Bourne Mill is a Grade I listed former fishing lodge and then in turn a fulling mill and cornmill in the city of Colchester in Essex and is owned by the National Trust.

==Bourne Mill, as a mill belonging to St John's Abbey==
St John's Abbey was founded as a priory in 1096 and granted abbey status in 1104. By 1311 Bourne Mill belonged to St John's Abbey, and may have been the Abbey's mill from the time of its foundation. Its name is first recorded in c. 1240 and derives from the small stream, or bourne, south of Colchester which drove the mill.
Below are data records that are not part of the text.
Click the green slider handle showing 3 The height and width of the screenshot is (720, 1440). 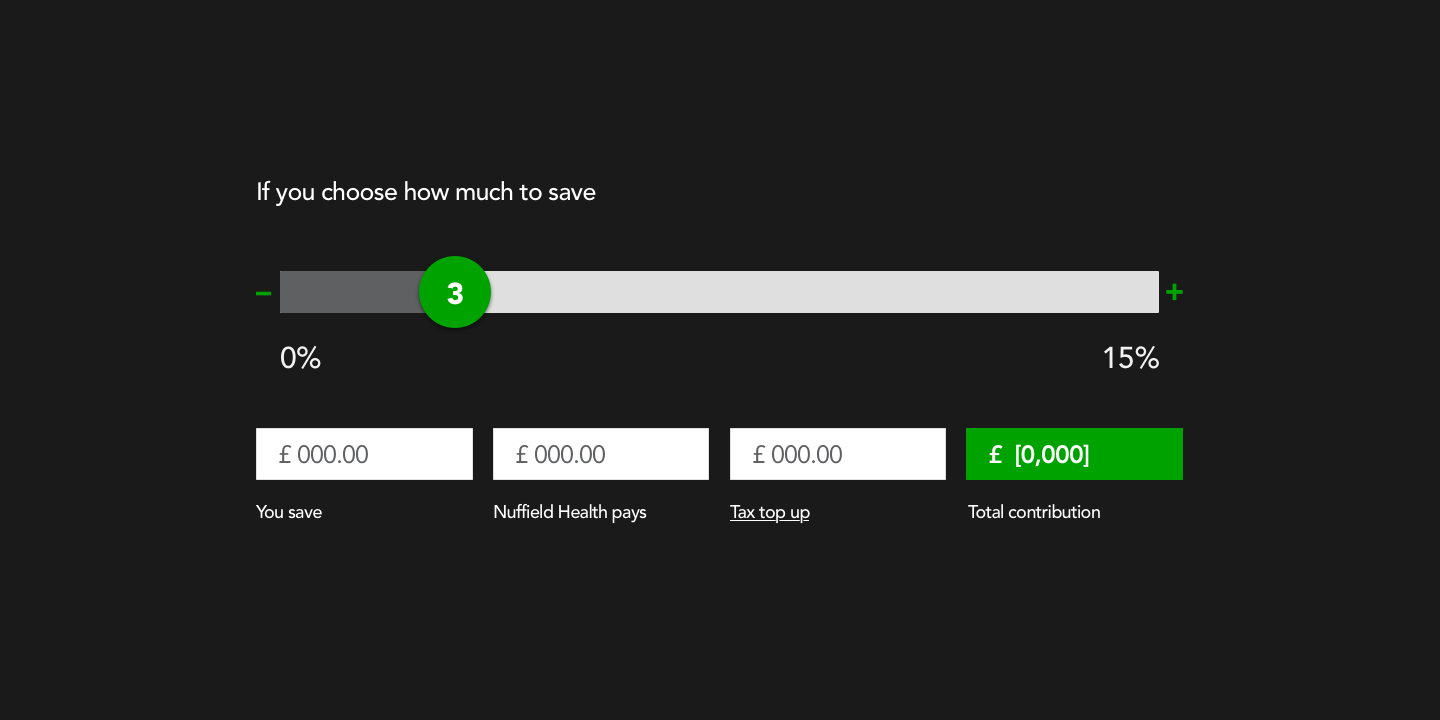455,292
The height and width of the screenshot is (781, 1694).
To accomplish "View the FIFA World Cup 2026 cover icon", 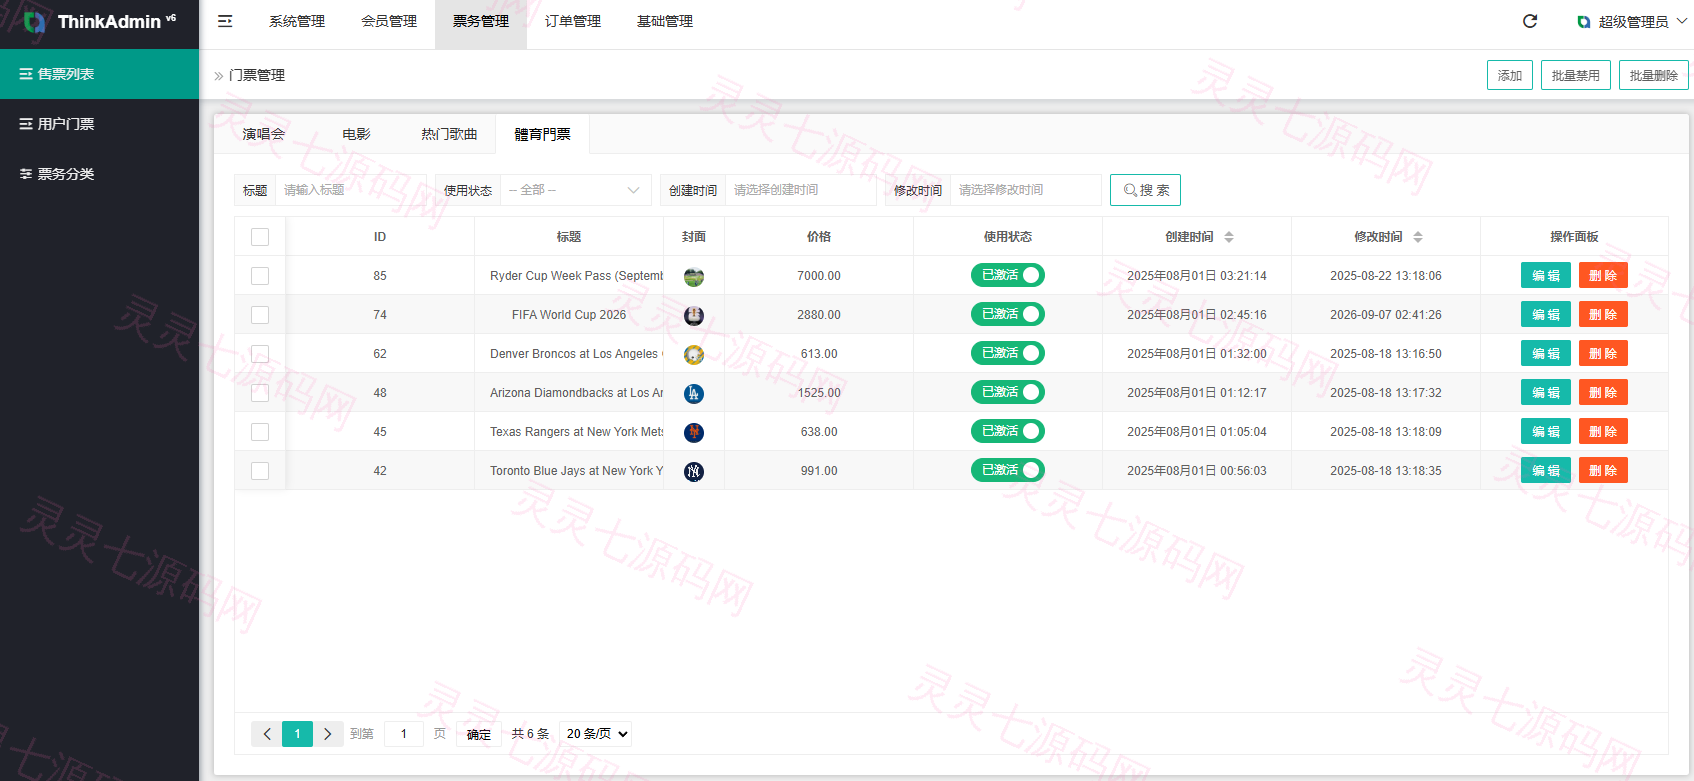I will point(694,316).
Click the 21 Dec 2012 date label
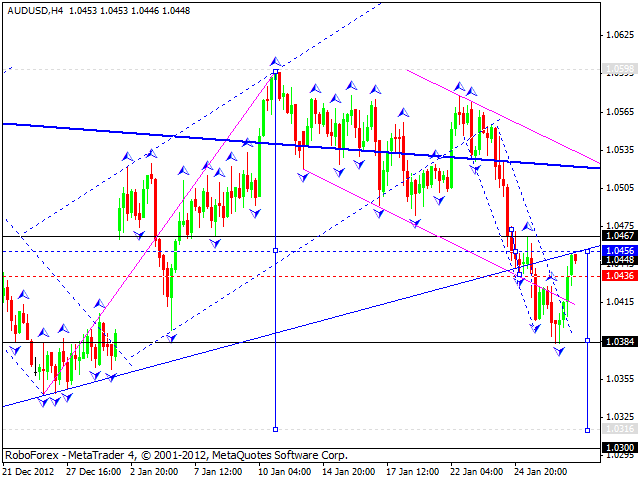 [x=30, y=471]
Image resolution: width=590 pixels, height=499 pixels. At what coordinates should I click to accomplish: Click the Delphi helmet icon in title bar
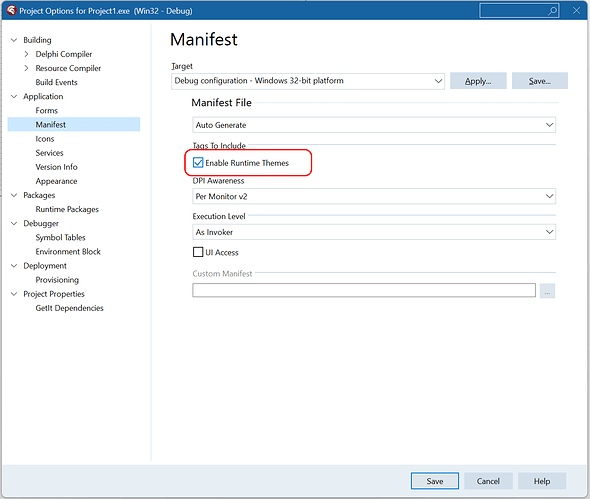pos(12,10)

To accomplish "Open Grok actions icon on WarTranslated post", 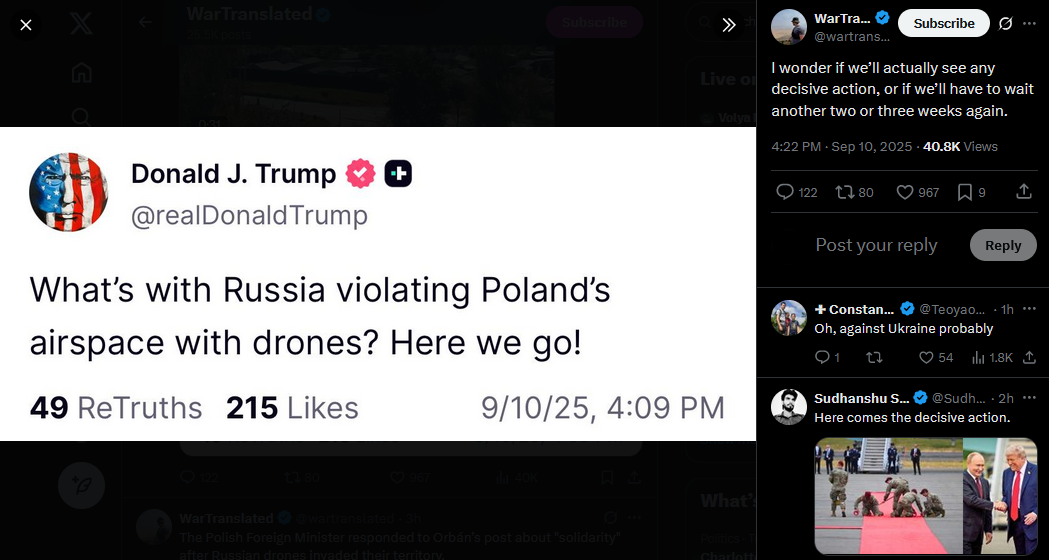I will point(1006,23).
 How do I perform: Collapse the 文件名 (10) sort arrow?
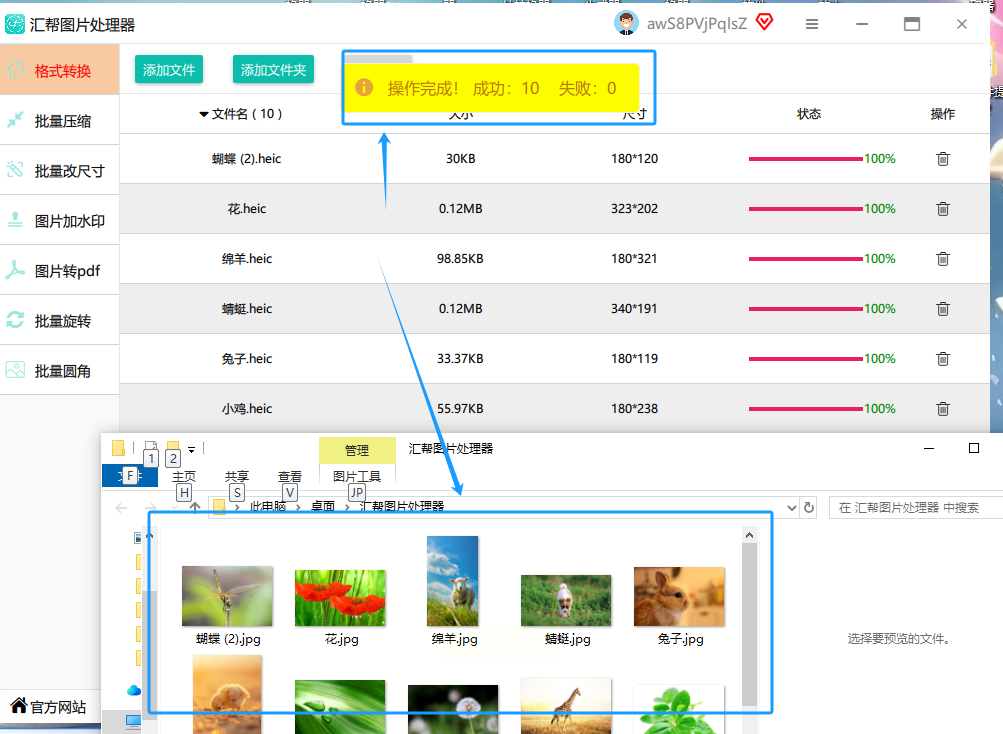(x=203, y=115)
It was a corn mill throughout the Middle Ages, and was possibly rebuilt in c. 1326. Its pond was the Abbey's fishpond.

==Sir Thomas Lucas's fishing lodge==
At the dissolution of the Abbey in 1539, the mill and pond passed through a number of hands before being sold to John Lucas. John Lucas built a mansion on the site of the Abbey (subsequently destroyed during the Civil War). His son, Thomas, built a fishing lodge in 1591, incorporating elements of the former Abbey and his arms above the doorway. The gable ends are in the Dutch style, and incorporate a chimney at each end.

==Conversion to a mill==
In 1640 the fishing lodge was fitted out as a fulling mill and run by Flemish refugees. In about 1840 it then became a cornmill and remained as such until the 1930s. The conversion to a cornmill resulted in the insertion of an upper floor and a sack hoist.

==Acquisition by the National Trust==
The descendants of John Lucas continued to hold it until 1917. It was acquired by the National Trust in 1936 from the last miller, Alfred Pulford, after its shaft broke. The early history of the Trust's ownership of the mill was unsatisfactory, and by 1950 it had become derelict. At that point it was Grade I listed. It was converted into a house; the machinery was restored in 1966.